◆ Problem to work on
The answer must consist of each line below that contains the word "Task", copied in full.

◆ Data to examine

== Segment start ==

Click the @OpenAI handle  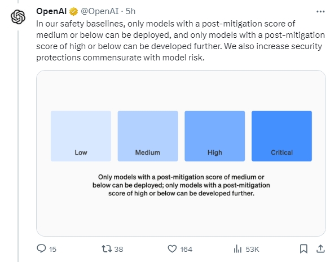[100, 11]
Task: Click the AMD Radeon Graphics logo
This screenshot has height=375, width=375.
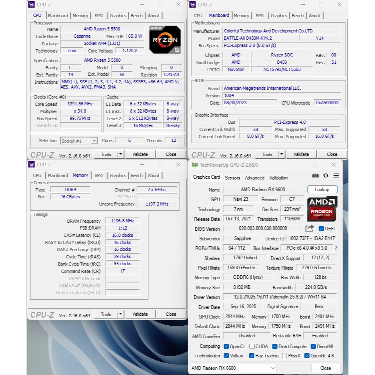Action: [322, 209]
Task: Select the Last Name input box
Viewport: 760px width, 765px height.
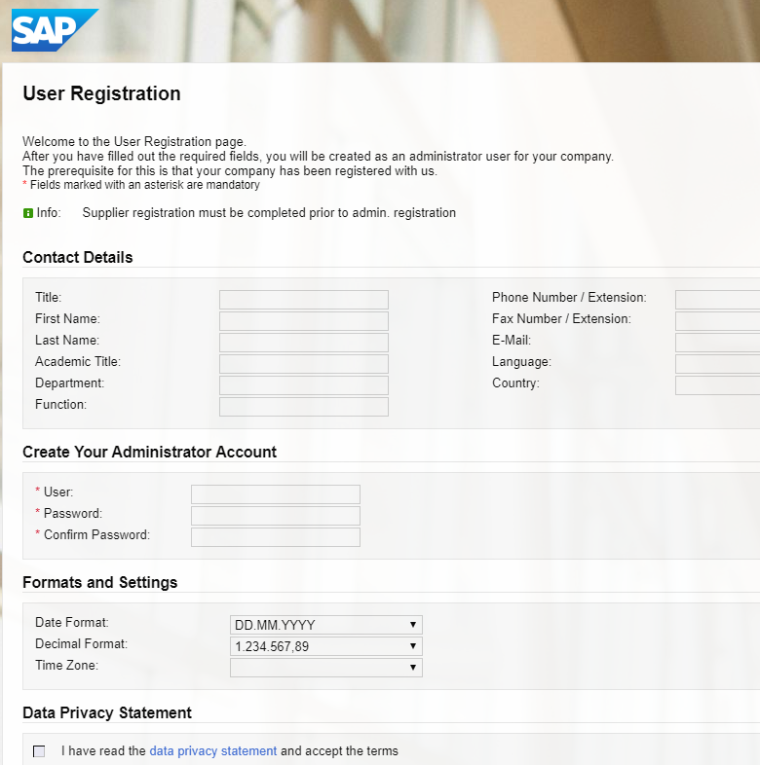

== Segment end ==
== Segment start ==

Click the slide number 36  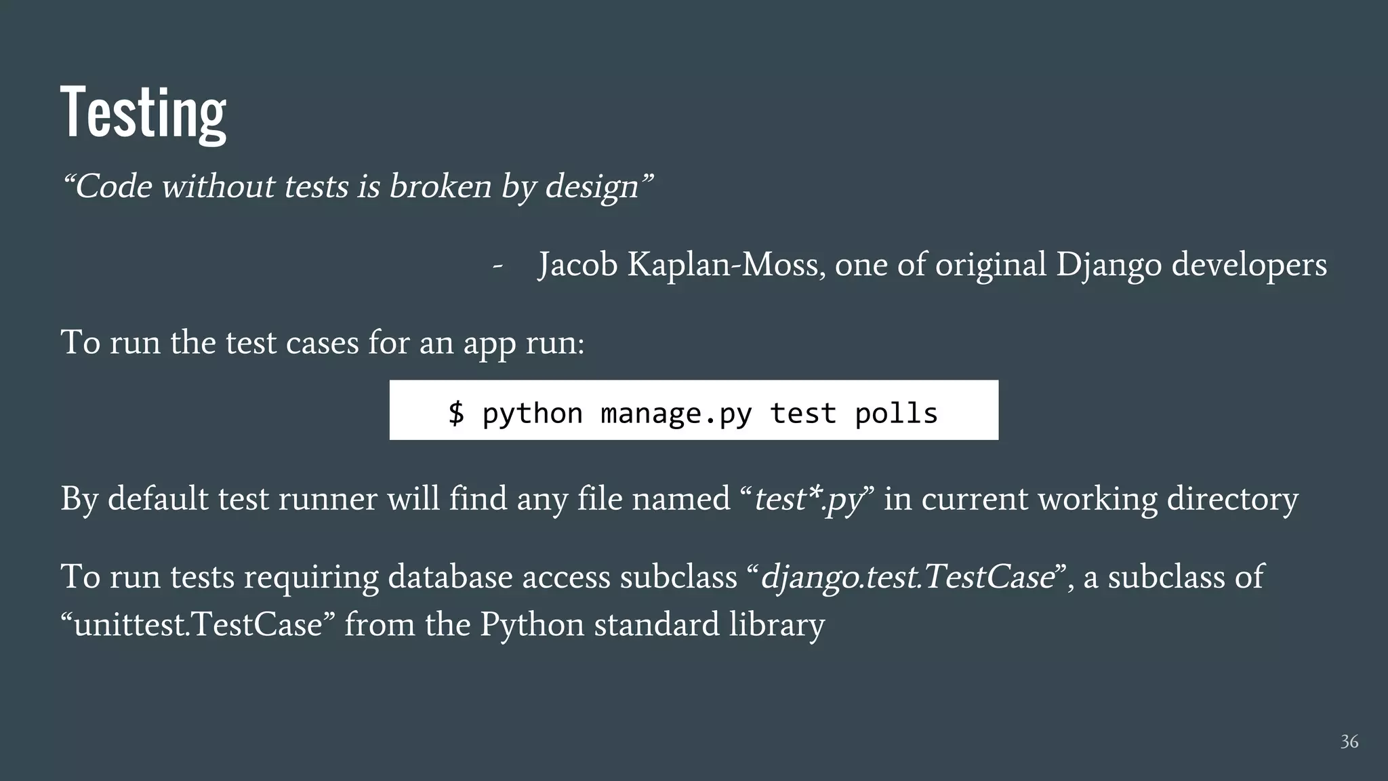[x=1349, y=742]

== Segment end ==

◆ Reply
Task: Click the AMD Radeon Graphics logo
Task: Select the Last Name input box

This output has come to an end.